I wish we could manufacture a run. Like draw a walk, steal second, sac bunt the guy to 3rd, and then drive him in with a sac fly. But with a runner on third and less than 2 outs- -our hitters are not looking to drive the ball to the outfield. They are content to hit slow rollers to the 3rd baseman.
And finally, does it seem like our defense is less fundamentally sound than others? We don’t seem to hit the cut-off man, catch the ball (Mac at home), etc. Just seem generally sloppy. I can’t figure out if that is us, or just generally in MLB.
I was glad we took the series against the Padres, and sure wish we hadn’t blown the game a week ago against the Giants. 4-2 sounds a lot better than 3-3. But winning last night after getting pants a few nights ago was a nice response.
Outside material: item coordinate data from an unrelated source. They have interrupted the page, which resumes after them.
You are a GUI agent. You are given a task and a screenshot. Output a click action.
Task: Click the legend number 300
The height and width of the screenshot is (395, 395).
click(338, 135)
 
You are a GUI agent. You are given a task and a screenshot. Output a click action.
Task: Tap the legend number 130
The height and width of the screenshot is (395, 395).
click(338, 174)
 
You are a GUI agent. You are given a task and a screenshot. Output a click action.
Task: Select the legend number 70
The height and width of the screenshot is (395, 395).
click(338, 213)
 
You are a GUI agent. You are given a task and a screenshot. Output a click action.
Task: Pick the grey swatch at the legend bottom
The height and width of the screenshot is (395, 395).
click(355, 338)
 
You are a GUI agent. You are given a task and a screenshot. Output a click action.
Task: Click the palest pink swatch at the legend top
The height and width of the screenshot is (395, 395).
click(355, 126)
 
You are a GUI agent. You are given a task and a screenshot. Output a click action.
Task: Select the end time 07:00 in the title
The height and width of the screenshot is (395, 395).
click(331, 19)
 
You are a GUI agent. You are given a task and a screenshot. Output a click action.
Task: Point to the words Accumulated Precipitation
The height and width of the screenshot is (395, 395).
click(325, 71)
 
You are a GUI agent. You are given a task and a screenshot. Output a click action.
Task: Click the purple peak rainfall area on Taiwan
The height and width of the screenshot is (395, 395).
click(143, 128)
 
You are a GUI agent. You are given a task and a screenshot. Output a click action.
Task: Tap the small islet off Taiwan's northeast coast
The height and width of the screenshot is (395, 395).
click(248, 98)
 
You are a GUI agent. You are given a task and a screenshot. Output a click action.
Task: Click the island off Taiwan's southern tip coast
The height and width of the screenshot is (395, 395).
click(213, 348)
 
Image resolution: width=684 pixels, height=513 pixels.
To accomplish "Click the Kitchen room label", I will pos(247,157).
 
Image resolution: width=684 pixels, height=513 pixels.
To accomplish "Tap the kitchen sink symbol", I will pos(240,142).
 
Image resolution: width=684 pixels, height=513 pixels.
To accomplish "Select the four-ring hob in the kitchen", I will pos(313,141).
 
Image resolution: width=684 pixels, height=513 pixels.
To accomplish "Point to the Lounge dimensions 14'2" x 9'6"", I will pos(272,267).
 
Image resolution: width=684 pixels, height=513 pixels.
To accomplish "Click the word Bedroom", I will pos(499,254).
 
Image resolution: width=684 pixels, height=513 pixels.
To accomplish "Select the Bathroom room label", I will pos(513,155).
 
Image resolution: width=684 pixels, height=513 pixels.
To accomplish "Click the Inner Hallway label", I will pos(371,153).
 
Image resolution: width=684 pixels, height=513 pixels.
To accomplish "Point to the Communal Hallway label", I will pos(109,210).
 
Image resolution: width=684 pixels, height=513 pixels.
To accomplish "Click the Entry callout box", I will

Martin Prado (Braves) — Projected pace: .469 batting average, 304 hits, 81 doubles, 142 runs, .541 on base percentage, .594 slugging percentage
RATING: REAL DEAL
It’s safe to guess that Prado isn’t going to hit .469 all season, or average nearly two hits a night. But if you’ve been paying attention, it would be hard to conclude he’s not going to be an offensive force, because this is no two-week phenomenon. Since the Braves made Prado their regular second baseman at the end of June last year, the only NL hitters with a higher batting average and on-base percentage than he’s had (.331/.380) are Hanley Ramirez, Todd Helton and Pujols. Heard of them?
“He’s made himself a very good player,” said one scout. “He’s a player who was considered a utility guy when he first came up. But he’s used an intelligent approach to hitting to make himself a very productive player on a good team. He’s following the same path, for me, as Placido Polanco.”
Kelly Johnson (Diamondbacks) — Projected pace: .360 average, 61 home runs, 142 runs, 122 extra-base hits, .467 OBP, .840 SLG
RATING: HUNG JURY
We can’t rave about Prado without examining the guy who preceded him at second base with the Braves. And Johnson, too, is off to a great start, looking — in the words of one scout — “rejuvenated” by his escape from Atlanta. But not everyone is sold.
For every scout who loves his tools, you can find one who has reservations about his ability to apply them consistently. For every scout who tells you “He has an excellent eye, and the ballpark [in Arizona] fits him perfectly,” you can find one who calls him too “defensively challenged.”
“I don’t see him as a 500-at-bat regular,” said one scout, emphatically. “For me, I think he just projects as a productive major league role-player.”